*DATASET ENTRIES*.
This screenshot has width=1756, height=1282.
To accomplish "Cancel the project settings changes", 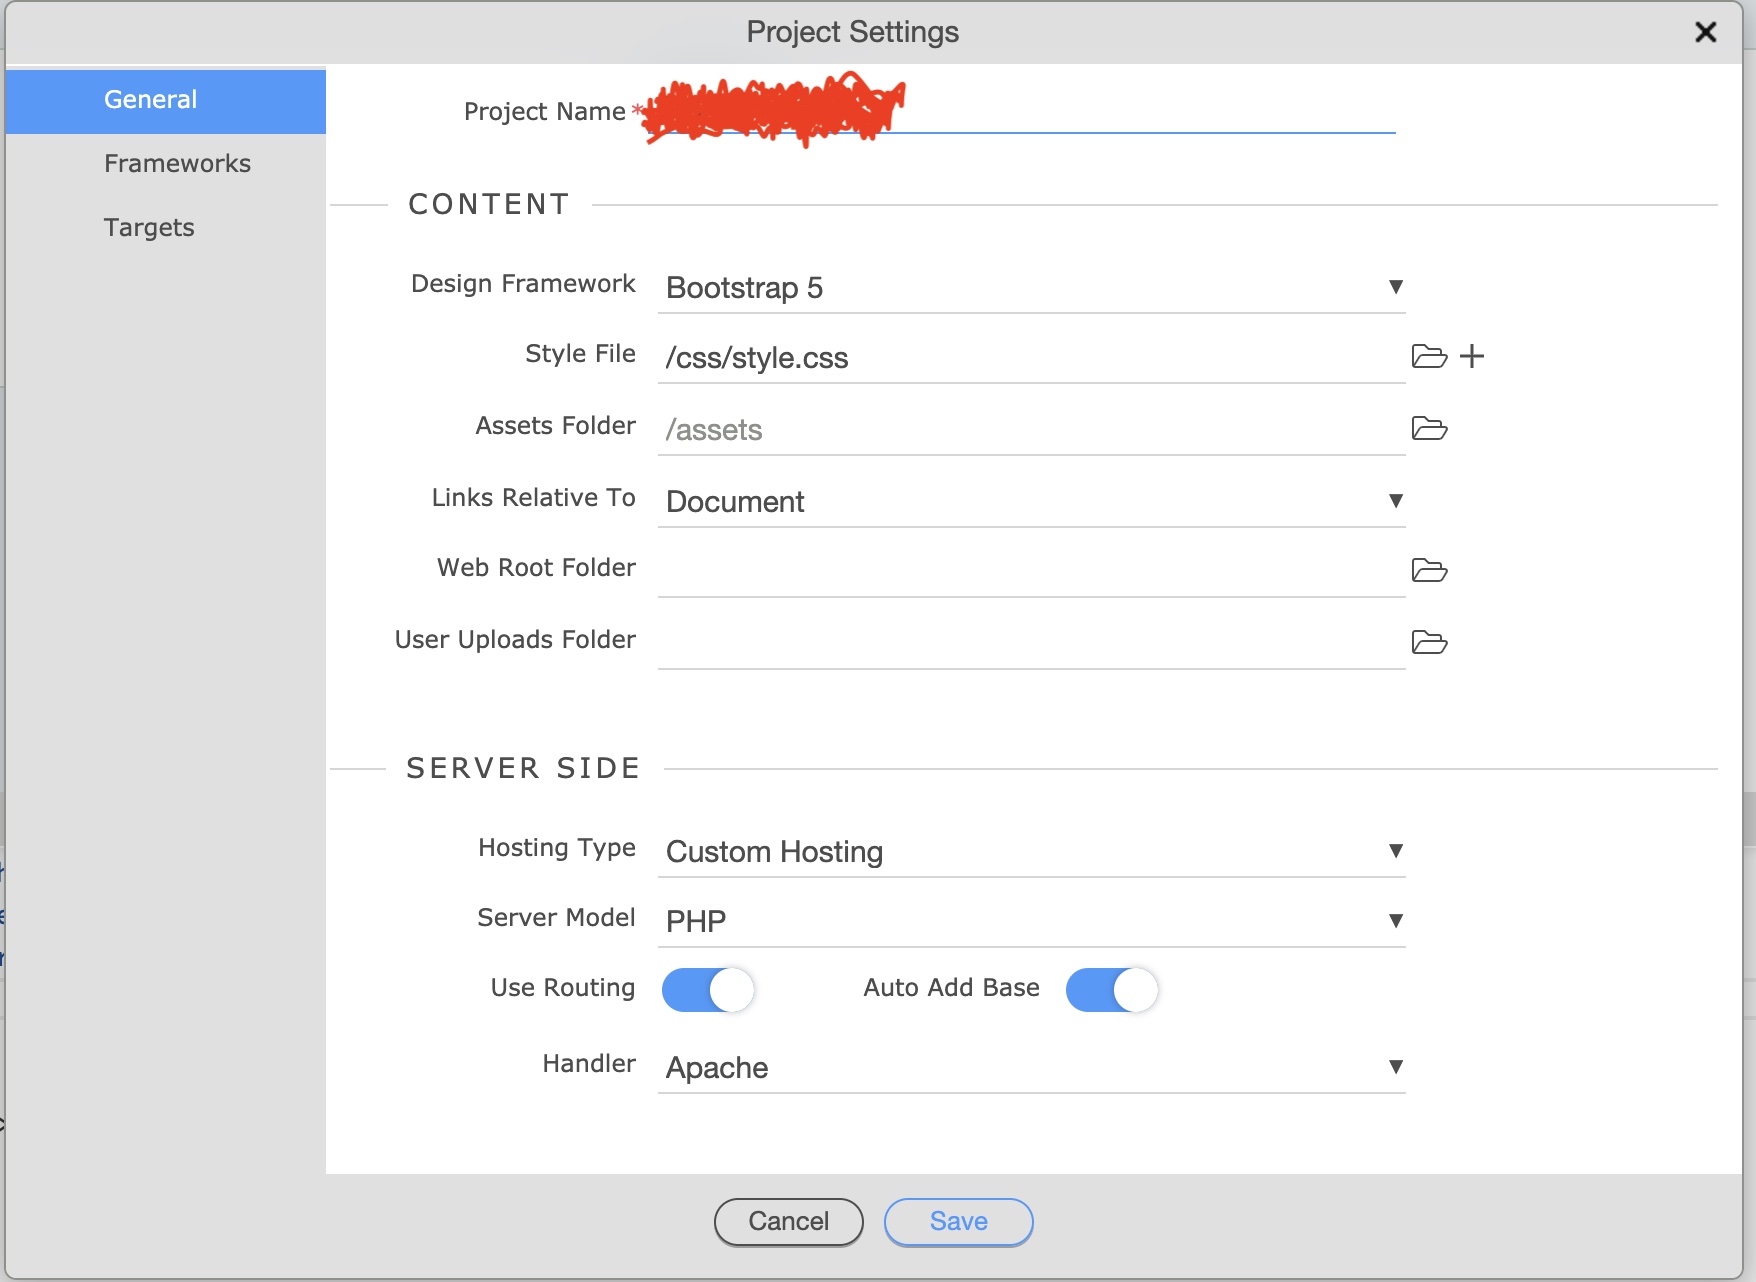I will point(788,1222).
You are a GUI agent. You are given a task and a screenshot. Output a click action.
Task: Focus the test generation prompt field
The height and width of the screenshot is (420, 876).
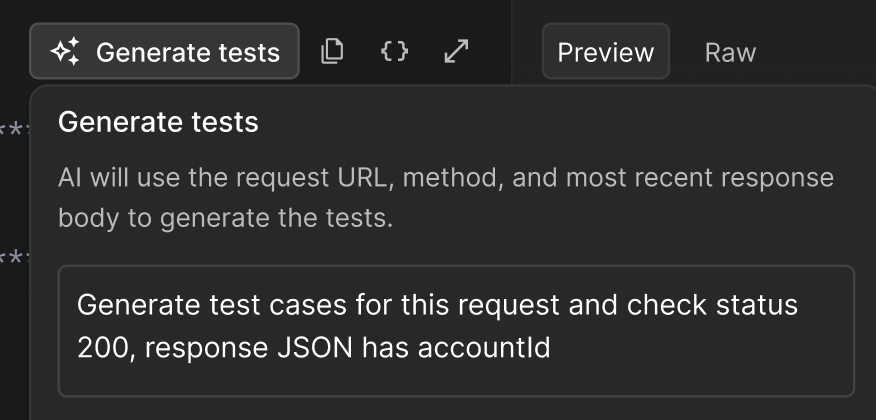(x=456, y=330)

*WORK TASK*. Write out again the lines from the one with "The height and" through the end of the records exactly, without any of the pictures.

*OUTPUT FOR THIS TASK*.
The height and width of the screenshot is (420, 876).
(x=456, y=330)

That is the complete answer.